Only exception - chown preserves setgid bit set on a non-group-executable file (also documented there) but do not take root privileges into account at vfs level.


So the only scenario were this change would be relevant is for
directories afaict:

1. So ext4 has the behavior:

    ubuntu@f2-vm|~
    > mkdir suid.dir
    ubuntu@f2-vm|~
    > perms ./suid.dir
    drwxrwxr-x 775 (1000:1000) ./suid.dir
    ubuntu@f2-vm|~
    > chmod u+s ./suid.dir/
    ubuntu@f2-vm|~
    > perms ./suid.dir
    drwsrwxr-x 4775 (1000:1000) ./suid.dir
    ubuntu@f2-vm|~
    > chmod g+s ./suid.dir/
    ubuntu@f2-vm|~
    > perms ./suid.dir
    drwsrwsr-x 6775 (1000:1000) ./suid.dir
    ubuntu@f2-vm|~
    > chown 1000:1000 ./suid.dir/
    ubuntu@f2-vm|~
    > perms ./suid.dir/
    drwsrwsr-x 6775 (1000:1000) ./suid.dir/
meaning that both s{g,u}id bits are retained for directories. (Just to
    make this explicit: changing {g,u}id to the same {g,u}id still ends up
    calling into the filesystem.)

2. Whereas xfs currently has:

    brauner@wittgenstein|~
    > mkdir suid.dir
    brauner@wittgenstein|~
    > perms ./suid.dir
    drwxrwxr-x 775 ./suid.dir
    brauner@wittgenstein|~
    > chmod u+s ./suid.dir/
    brauner@wittgenstein|~
    > perms ./suid.dir
    drwsrwxr-x 4775 ./suid.dir
    brauner@wittgenstein|~
    > chmod g+s ./suid.dir/
    brauner@wittgenstein|~
    > perms ./suid.dir
    drwsrwsr-x 6775 ./suid.dir
    brauner@wittgenstein|~
    > chown 1000:1000 ./suid.dir/
    brauner@wittgenstein|~
    > perms ./suid.dir/
    drwxrwxr-x 775 ./suid.dir/
meaning that both s{g,u}id bits are cleared for directories.

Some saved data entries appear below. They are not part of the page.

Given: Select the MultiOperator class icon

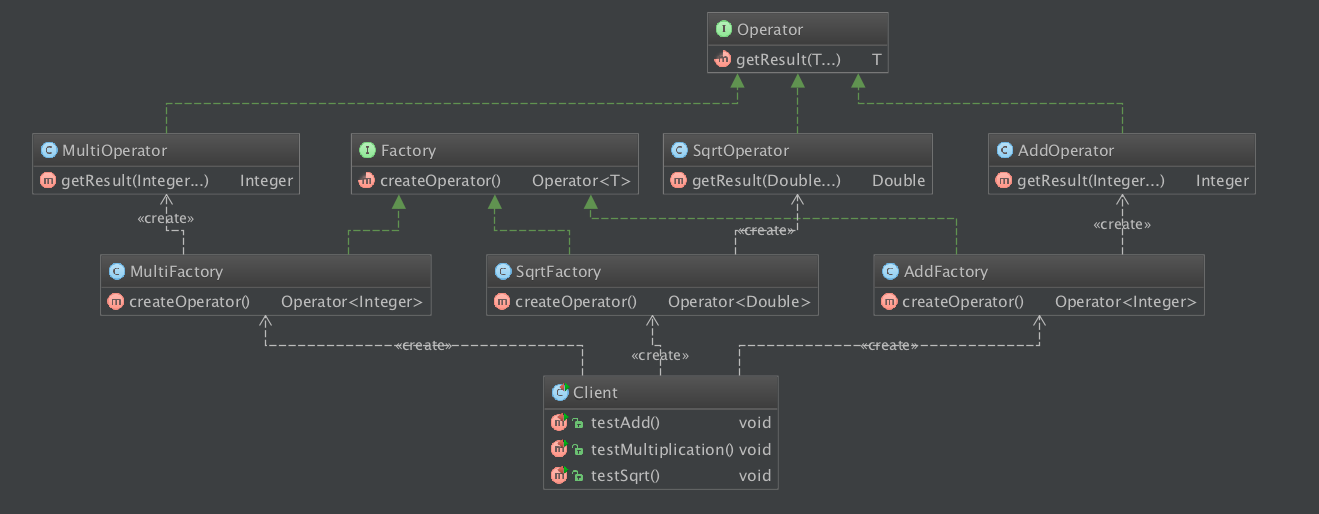Looking at the screenshot, I should coord(48,150).
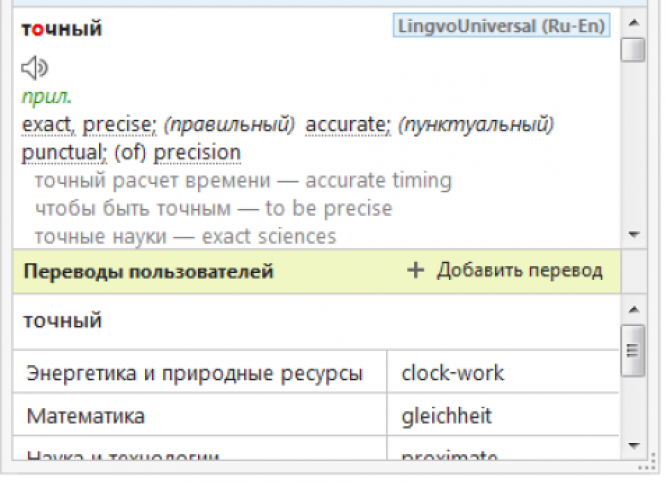Click the plus icon beside Добавить перевод
This screenshot has height=482, width=665.
point(415,270)
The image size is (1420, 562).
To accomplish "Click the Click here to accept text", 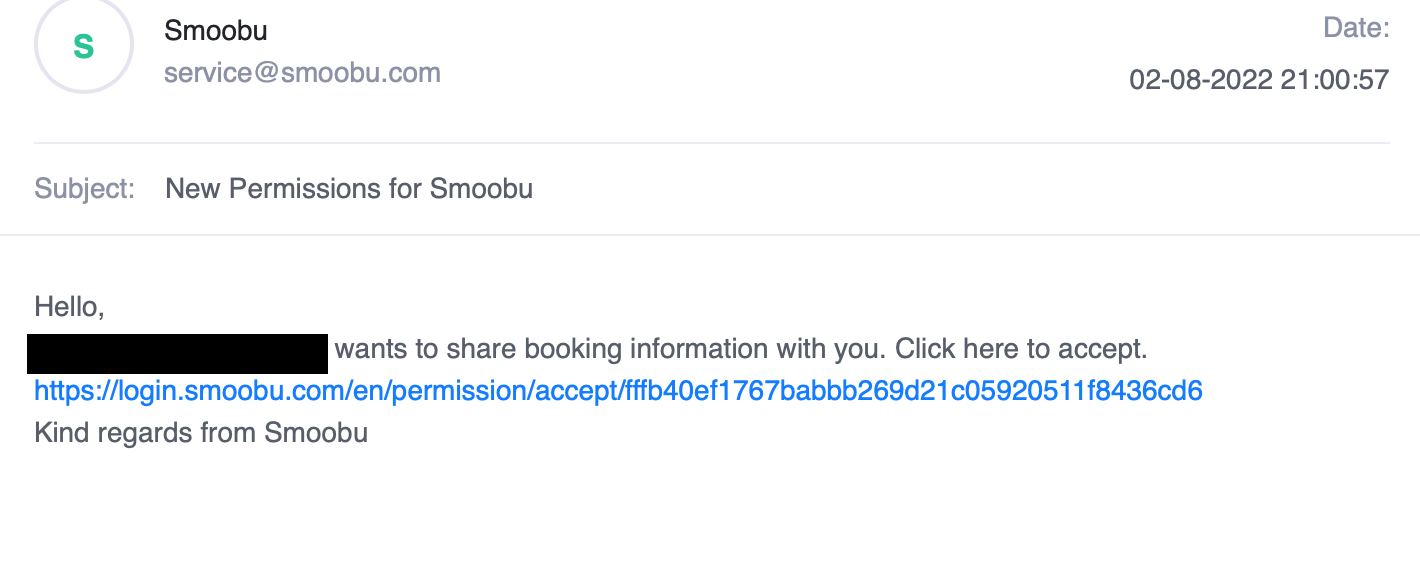I will pos(1020,349).
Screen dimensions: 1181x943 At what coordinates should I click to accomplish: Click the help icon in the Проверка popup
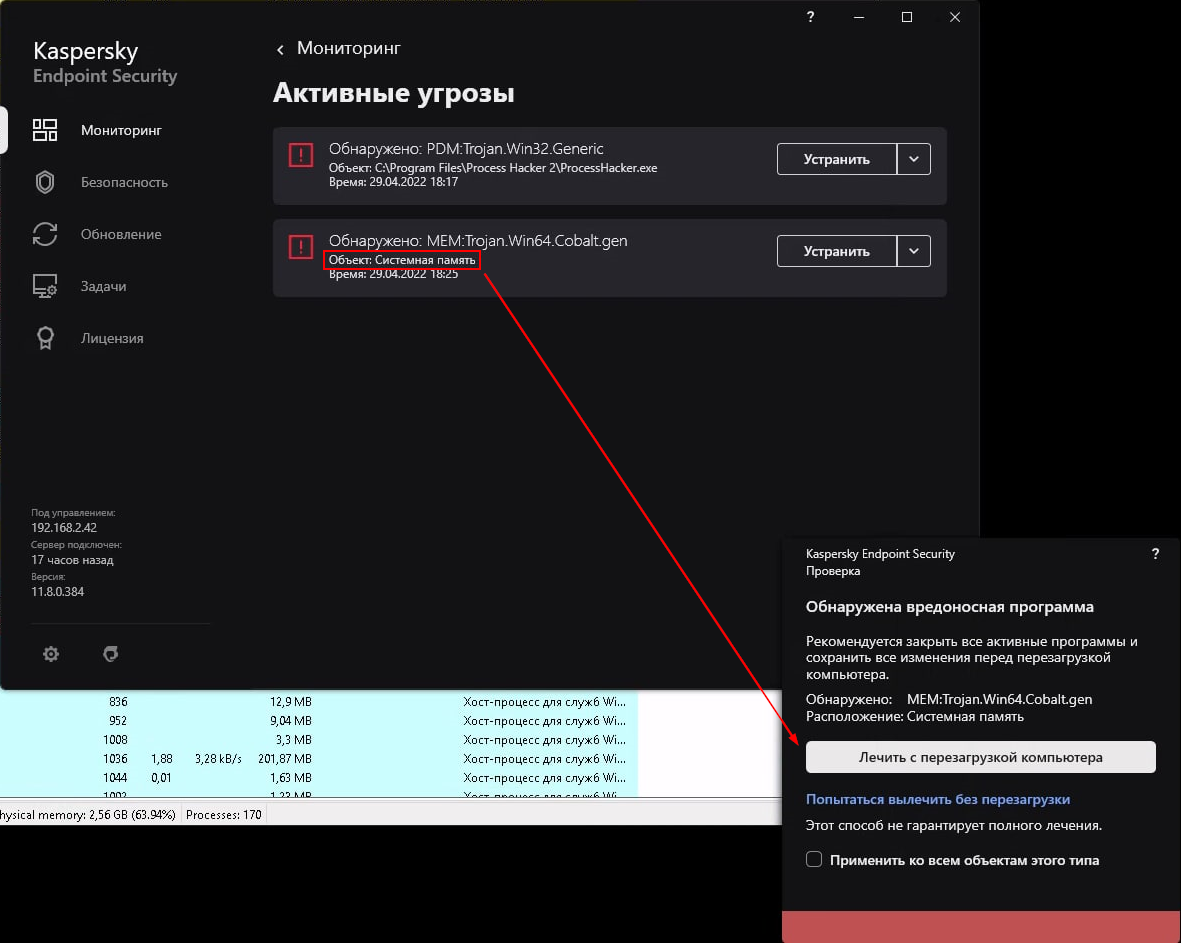[x=1155, y=554]
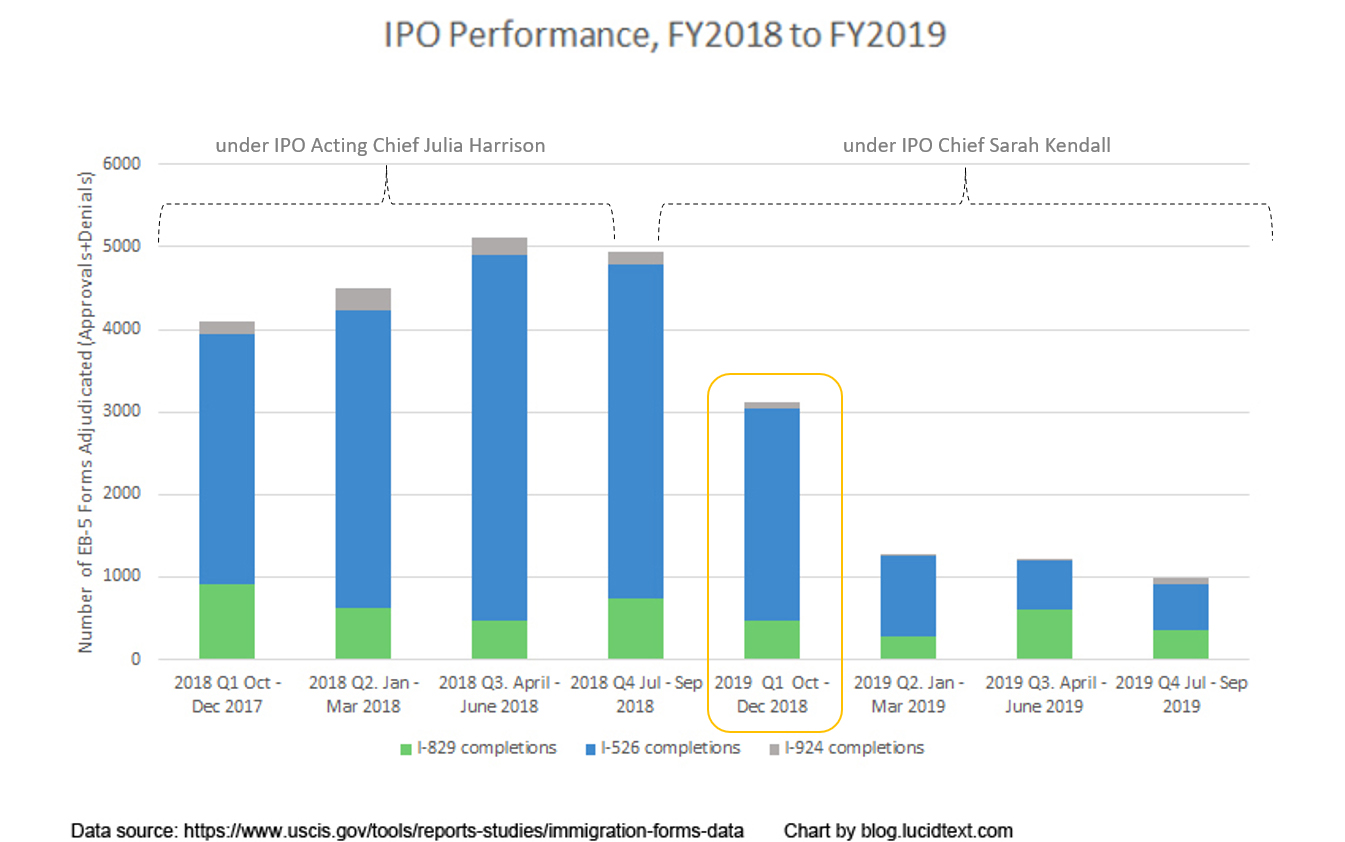Select blue I-526 segment of 2018 Q3 bar
Viewport: 1345px width, 842px height.
499,438
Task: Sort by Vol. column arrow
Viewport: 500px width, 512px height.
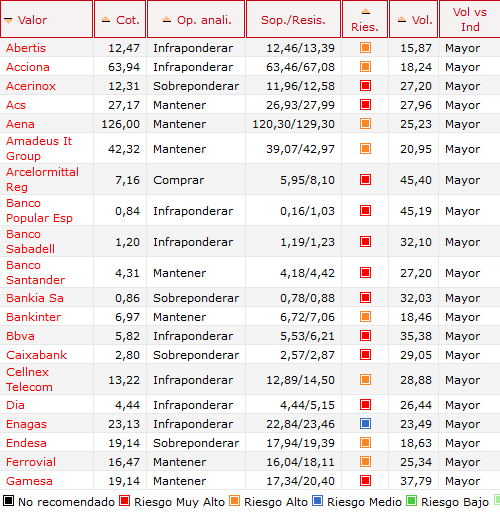Action: [x=402, y=20]
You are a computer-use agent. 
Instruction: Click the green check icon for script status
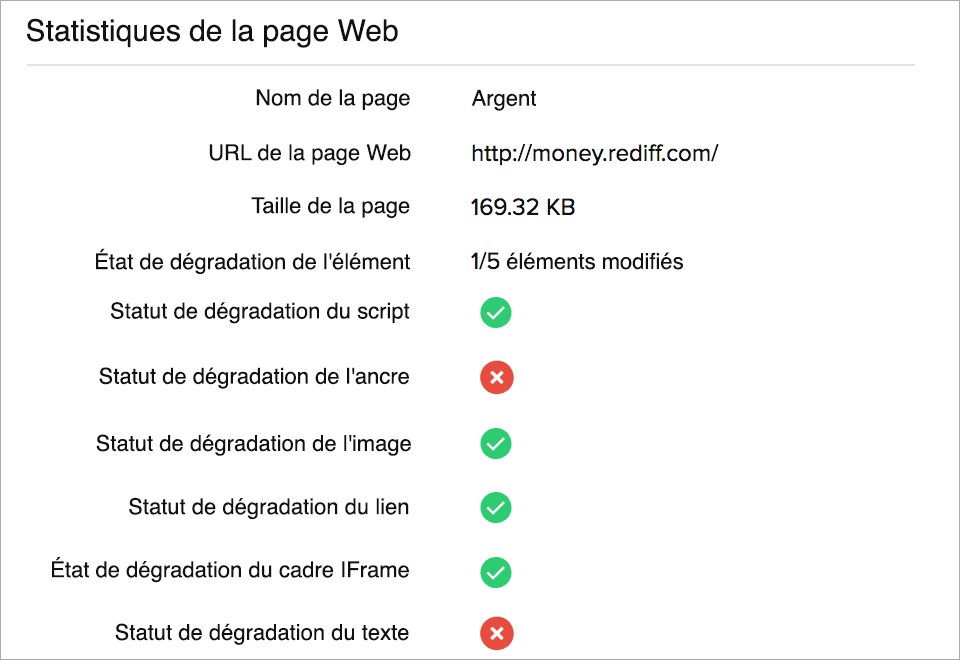[496, 313]
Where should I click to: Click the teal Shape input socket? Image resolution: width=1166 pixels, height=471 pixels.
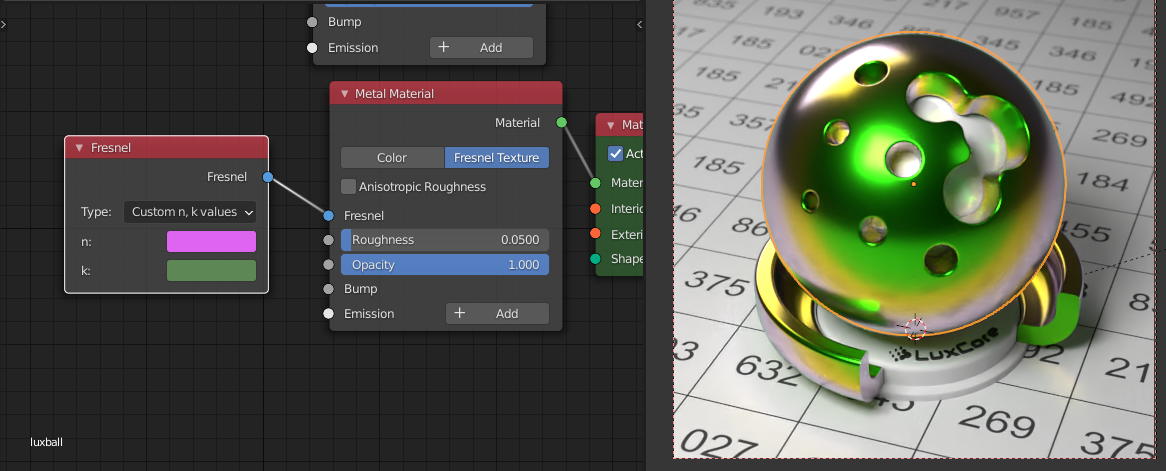(x=596, y=259)
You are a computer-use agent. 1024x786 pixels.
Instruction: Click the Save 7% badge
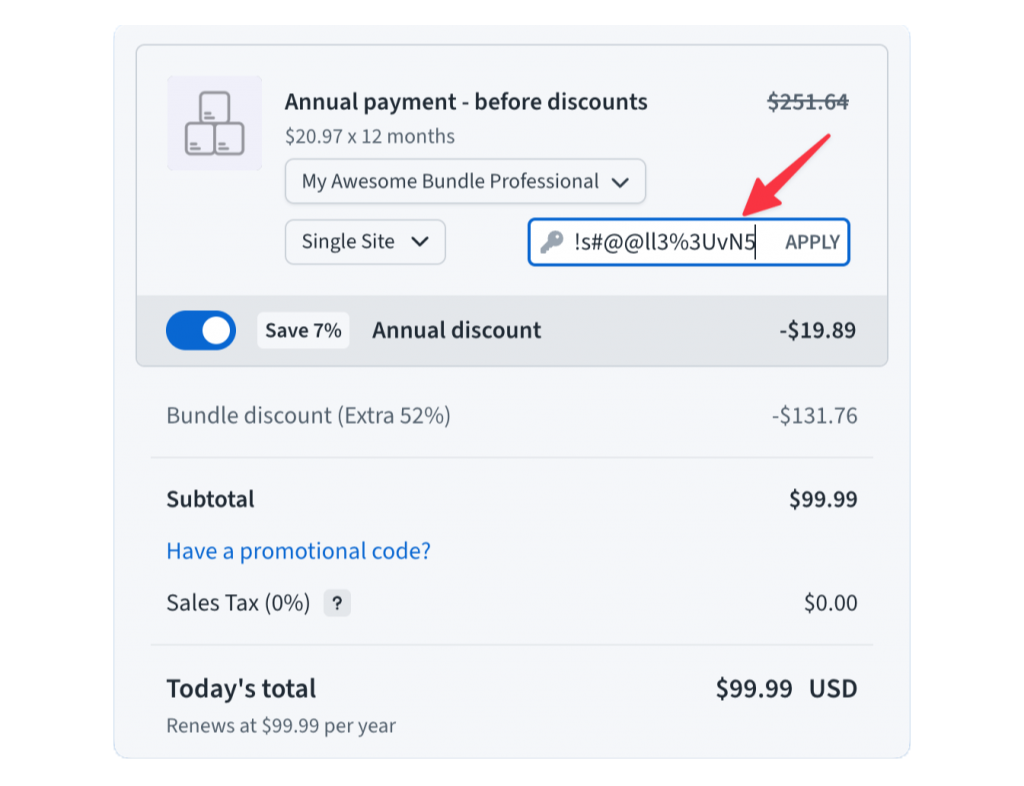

Since the vfs will always ensure that s{g,u}id bits are stripped for
anything that isn't a directory in the vfs:
- ATTR_KILL_S{G,U}ID is raised in chown_common():

	if (!S_ISDIR(inode->i_mode))
		newattrs.ia_valid |=
			ATTR_KILL_SUID | ATTR_KILL_SGID | ATTR_KILL_PRIV;

- and then in notify_change() we'll get the bits stripped and ATTR_MODE
   raised:

	if (ia_valid & ATTR_KILL_SUID) {
		if (mode & S_ISUID) {
			ia_valid = attr->ia_valid |= ATTR_MODE;
			attr->ia_mode = (inode->i_mode & ~S_ISUID);
		}
	}
	if (ia_valid & ATTR_KILL_SGID) {
		if ((mode & (S_ISGID | S_IXGRP)) == (S_ISGID | S_IXGRP)) {

So SGID is not killed if there is no S_IXGRP (yet no capability check)

Actually I do not really understand why do kernel expects filesystems to further apply restrictions with CAP_FSETID. Why not kill it here since we have all info?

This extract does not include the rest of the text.